Oireachtas Joint and Select Committees
Wednesday, 19 January 2022
Joint Oireachtas Committee on Agriculture, Food and the Marine
Cost and Supply of Fertiliser in the European Union: Directorate-General for Agriculture and Rural Development
Mr. Fabien Santini:
In general terms, I will comment on the Deputy's question. Within the farm-to-fork and biodiversity strategy, the EU is following conduct to make our food systems more sustainable. There are two aspirational targets that are relevant to the issues the Deputy has raised. The first is in the organic sector. We aim to reach to have 25% of the area of the EU covered by organic farming. Many member states are far from that level and I am sure Ireland is one. It is not the only one because many countries still have progress to make. There is a need to engage on this matter and use the CAP strategy plans. There has been a controversy between the member states and the Commission as to whether the member states themselves should decide on its targets. The overall goal for the EU is to reach an increase of organic farming in terms of area. If there is such an increase, production will also increase, as will sales. Organic farming has been very successful recently on the markets but we also need to boost demand further so the benefits we expect from the farming itself in biodiversity, climate change and many other elements are also picked up by the market. If we are producing organic food when there is no demand, there is no point. That is why the Commission last year adopted an organic farming action plan. There are many elements to that, one of which is that we are trying to beef up the demand for organic products. That is definitely a way forward.
There is another target of relevance in these documents, an important one which I mentioned in my opening statement, and that is the specific target for fertilisation. As the Deputy mentioned, artificial fertilisation and organic farming can have similar problems and a detrimental impact on the environment, in particular on water quality and climate change. As the Deputy said, nitrogen fertilisation is a source of greenhouse gas emissions within the agricultural sector. We are committed to a net zero economy by 2050 so we had better prepare ourselves. Carbon farming will offer a possibility to offset but the improvement of fertilisation practices, in terms of quantity, losses, recycling and using more organic fertiliser, is important. That is why one of the aspirational targets in the farm-to-fork strategy, repeated in the soil strategy, is to reduce by 20% the use of chemical fertilisers by 2030 to reduce nutrient loss. Nutrient loss is probably not Ireland's worst problem but it is a deep problem in other areas of the EU. We have an EU model, and I am not talking about Ireland, whereby we are importing nitrogen, turning it into animal production, exporting it and keeping the nutrient loss in the EU. That is a major issue. I am French, as the committee understands, and we have a region that is culturally of a like mind to Ireland, namely, the Celtic region of Brittany. There are terrible problems there with green algae because of nutrient loss. These are the kinds of things that have led to the aspirational target of reducing by 20% the use of fertiliser. That is something we will follow. If we have overall targets, we will monitor the measures that each of the member states adopts in its CAP strategy plan. We will discuss those measures with the member states and agree on a pathway to reducing these nutrient losses in every member state, depending, of course, on the urgency of the problem in the member state.

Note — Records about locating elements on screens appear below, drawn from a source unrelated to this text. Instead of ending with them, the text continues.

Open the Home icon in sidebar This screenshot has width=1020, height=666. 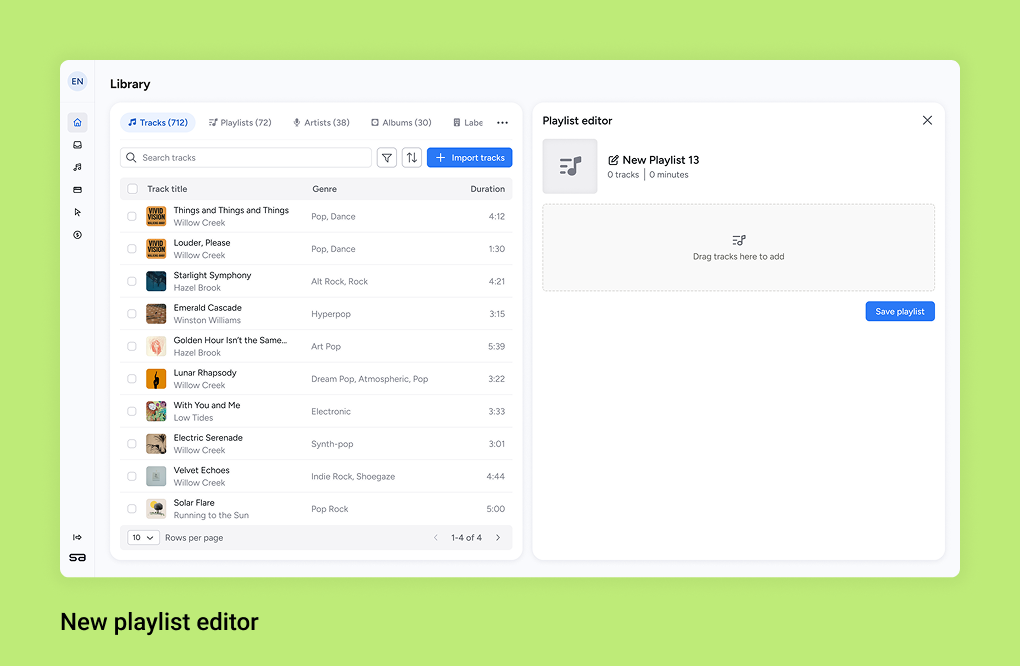pyautogui.click(x=77, y=123)
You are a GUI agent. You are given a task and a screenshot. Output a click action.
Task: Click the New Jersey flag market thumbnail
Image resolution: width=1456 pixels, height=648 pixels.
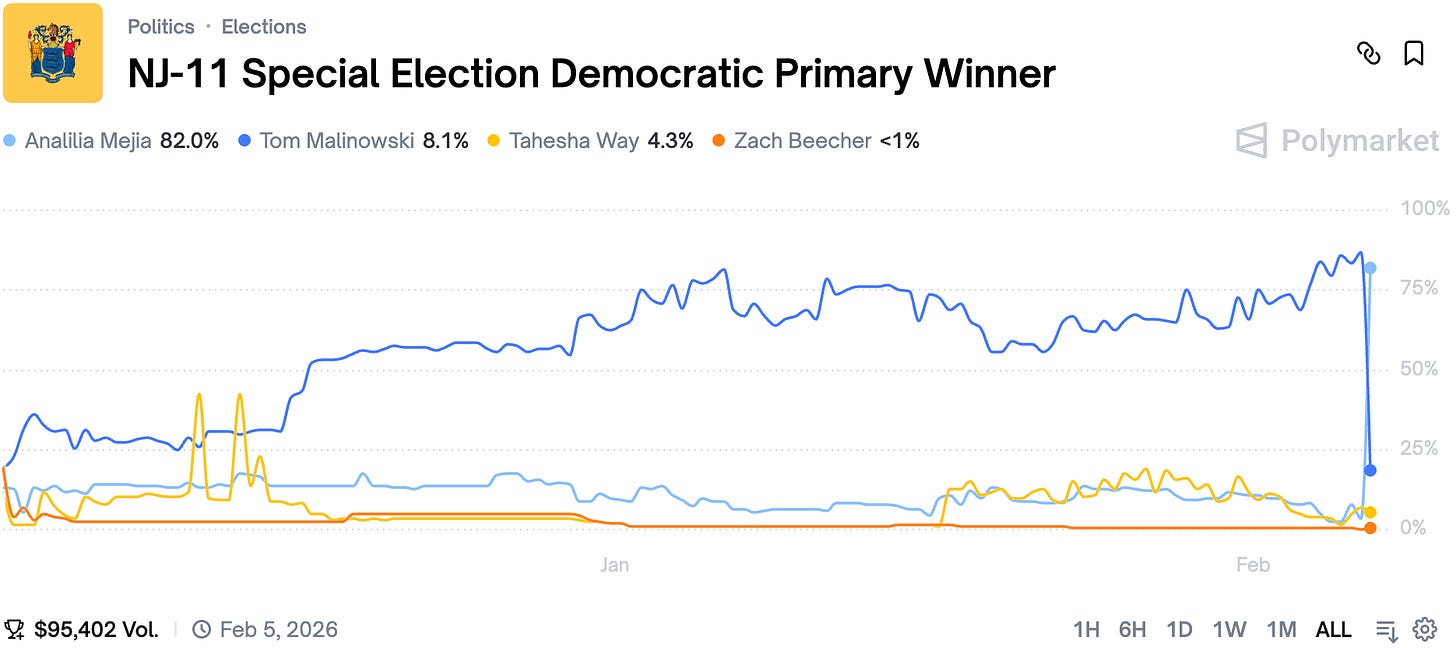(52, 53)
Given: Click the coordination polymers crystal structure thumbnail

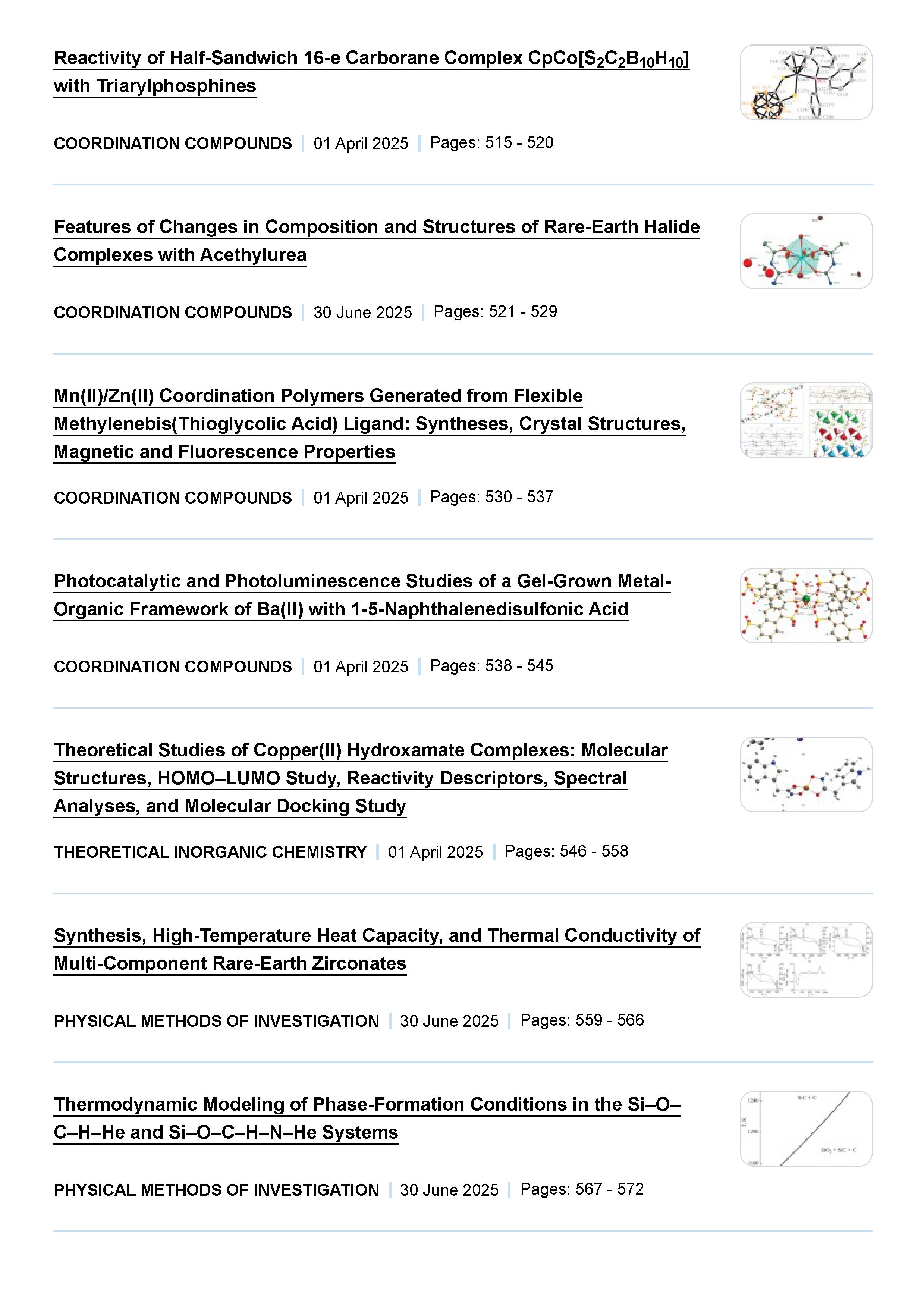Looking at the screenshot, I should point(805,420).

I will take another example. We will have more discussions about increasing the levels of organic farming with Ireland than we will with Austria, which already has organic farming in 20% of its area. France's level of organic farming is also quite low. That is the good of this reformed CAP. We are adapting. We will allow member states to adapt their instruments to the real priorities and overall objectives. One of the objectives is clearly to increase the level of ambition in our policies in terms of our climate and environment.